Le gouvernement néo-zélandais a présenté un projet de loi visant à renforcer son dispositif en matière d’immigration. Porté par la ministre Erica Stanford, ce texte entend adapter le système aux enjeux actuels, notamment en matière de sécurité et de gestion des flux migratoires, tout en continuant d’attirer une main-d’œuvre qualifiée.
Parmi les principales mesures, le projet prévoit un durcissement des règles d’expulsion. La période durant laquelle un étranger peut être expulsé après une condamnation serait ainsi portée de 10 à 20 ans. L’objectif affiché est de mieux lutter contre les crimes graves et les infractions liées à l’immigration.
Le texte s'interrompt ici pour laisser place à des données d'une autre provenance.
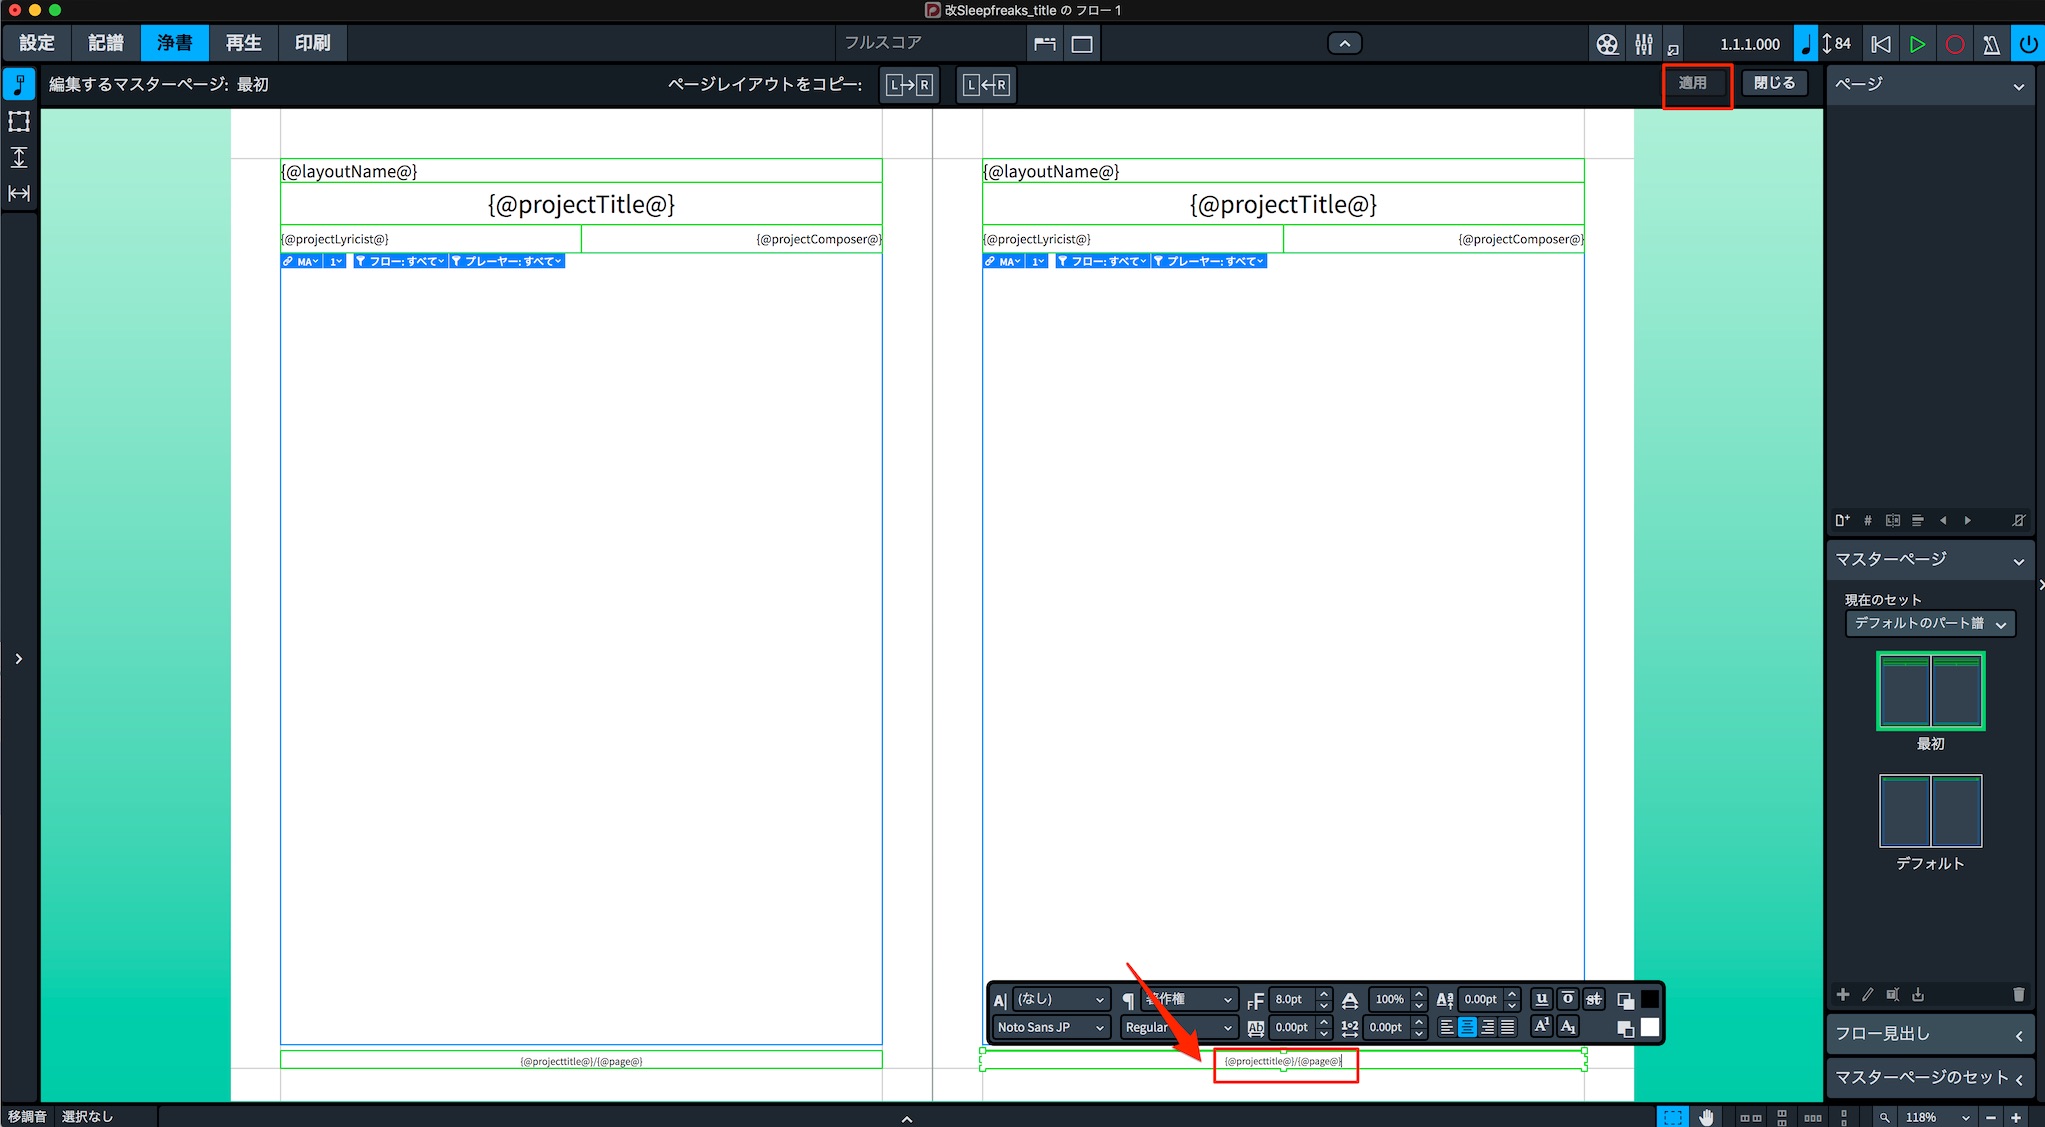The image size is (2045, 1127).
Task: Copy right page layout to left page
Action: pos(986,85)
Des règles renforcées pour l’asile et la sécurité
Le texte prévoit également des ajustements concernant les demandes d’asile. Les autorités pourront prendre en compte des crimes commis sur le territoire avant l’obtention du statut de réfugié, et renforcer le suivi des demandeurs jugés de mauvaise foi ou ne respectant pas les procédures administratives.
Le gouvernement justifie ces mesures par la nécessité de disposer d’outils « proportionnés » pour gérer les risques, tout en protégeant les migrants contre l’exploitation. Le projet de loi doit désormais être examiné par le Parlement dans les prochaines semaines avant son éventuelle adoption.